Directions - Set down only the lines from the one containing "Task: Click the text input box at bottom left" through the final line of the entries below, exactly as they stand, with no pictures.

[Stored data entries]
_ _ _ _ _
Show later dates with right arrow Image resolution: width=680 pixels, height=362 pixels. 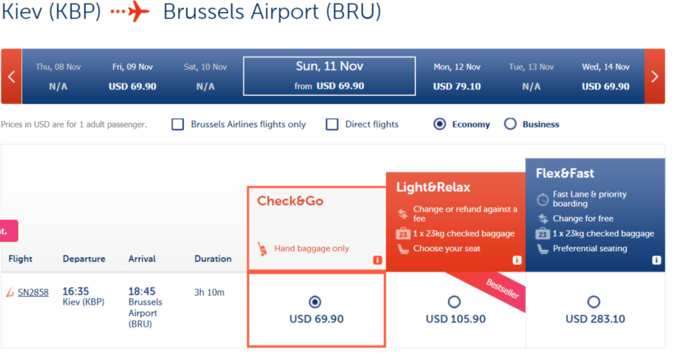tap(655, 77)
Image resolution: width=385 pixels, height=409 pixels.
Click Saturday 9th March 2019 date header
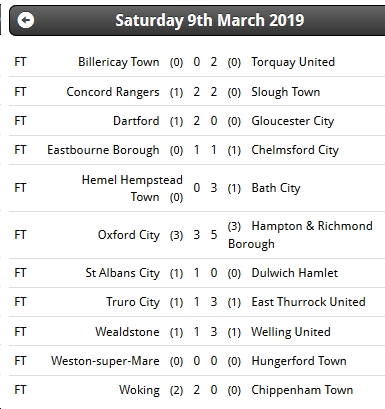click(210, 20)
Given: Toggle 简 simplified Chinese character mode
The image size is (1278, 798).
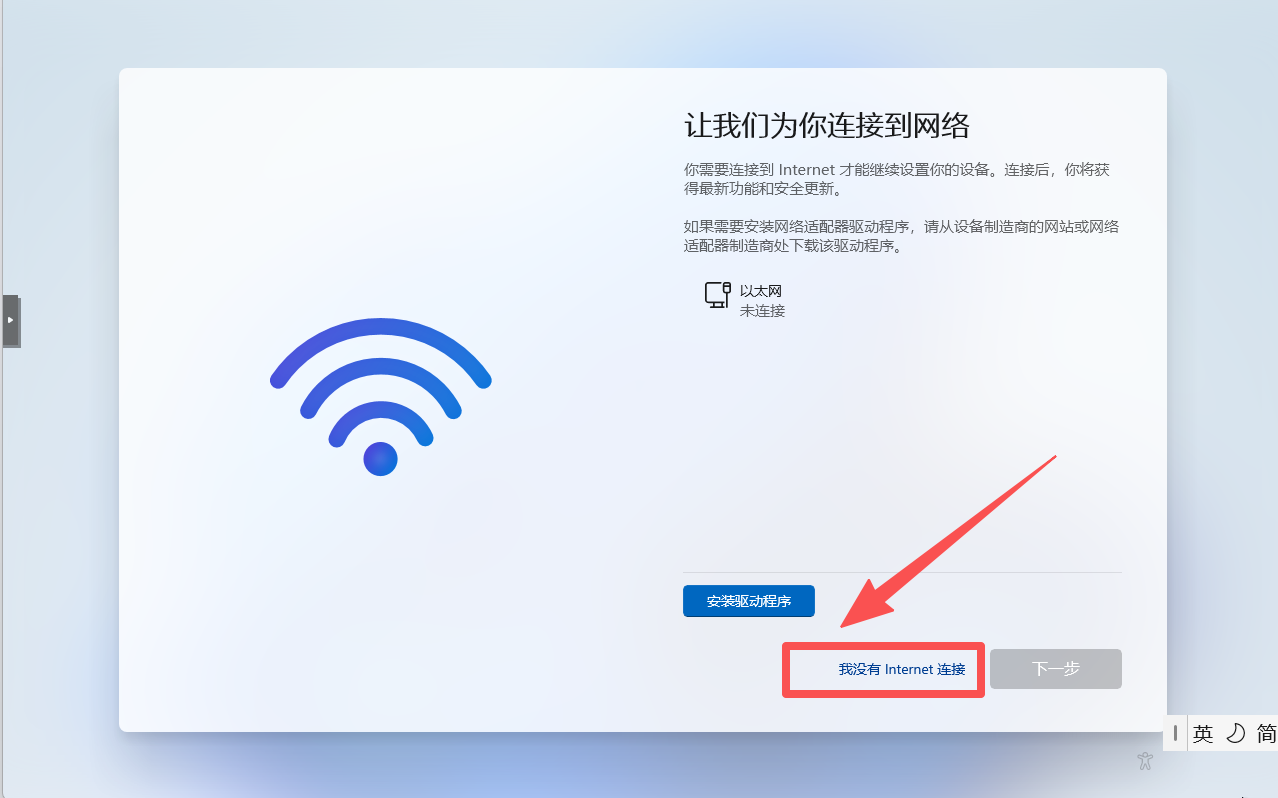Looking at the screenshot, I should click(x=1266, y=733).
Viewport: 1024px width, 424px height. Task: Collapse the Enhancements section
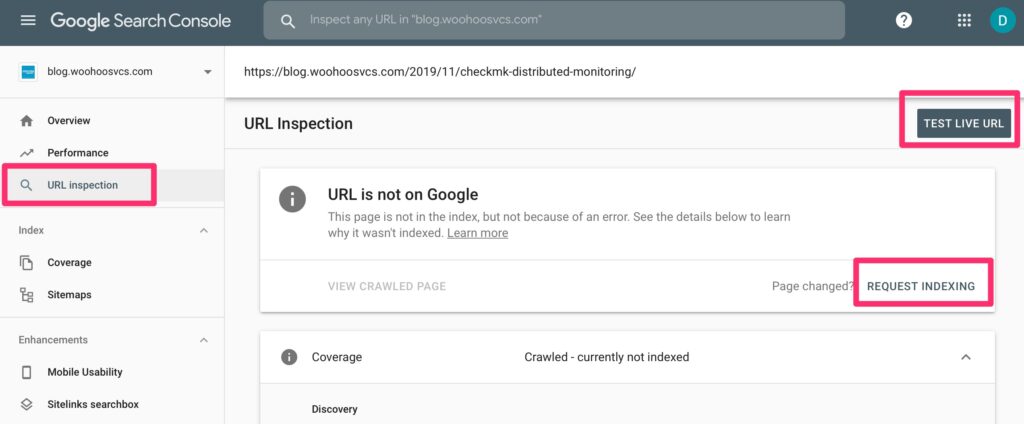(x=204, y=340)
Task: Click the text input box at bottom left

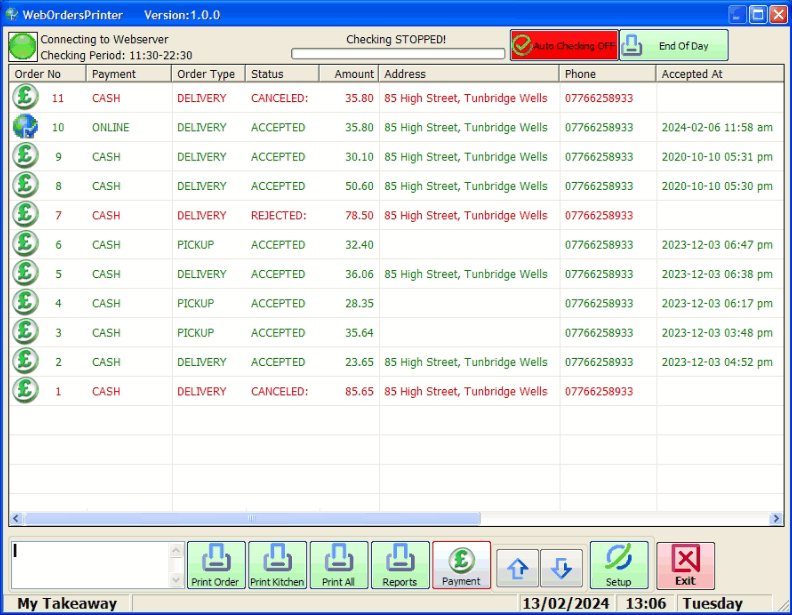Action: [90, 565]
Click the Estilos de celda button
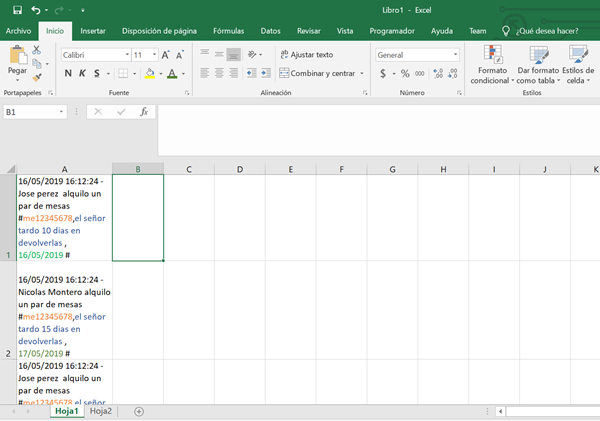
_ _ _ _ _
Completed task -
Task: Click the text input box at bottom left

Action: [90, 565]
Click the Estilos de celda button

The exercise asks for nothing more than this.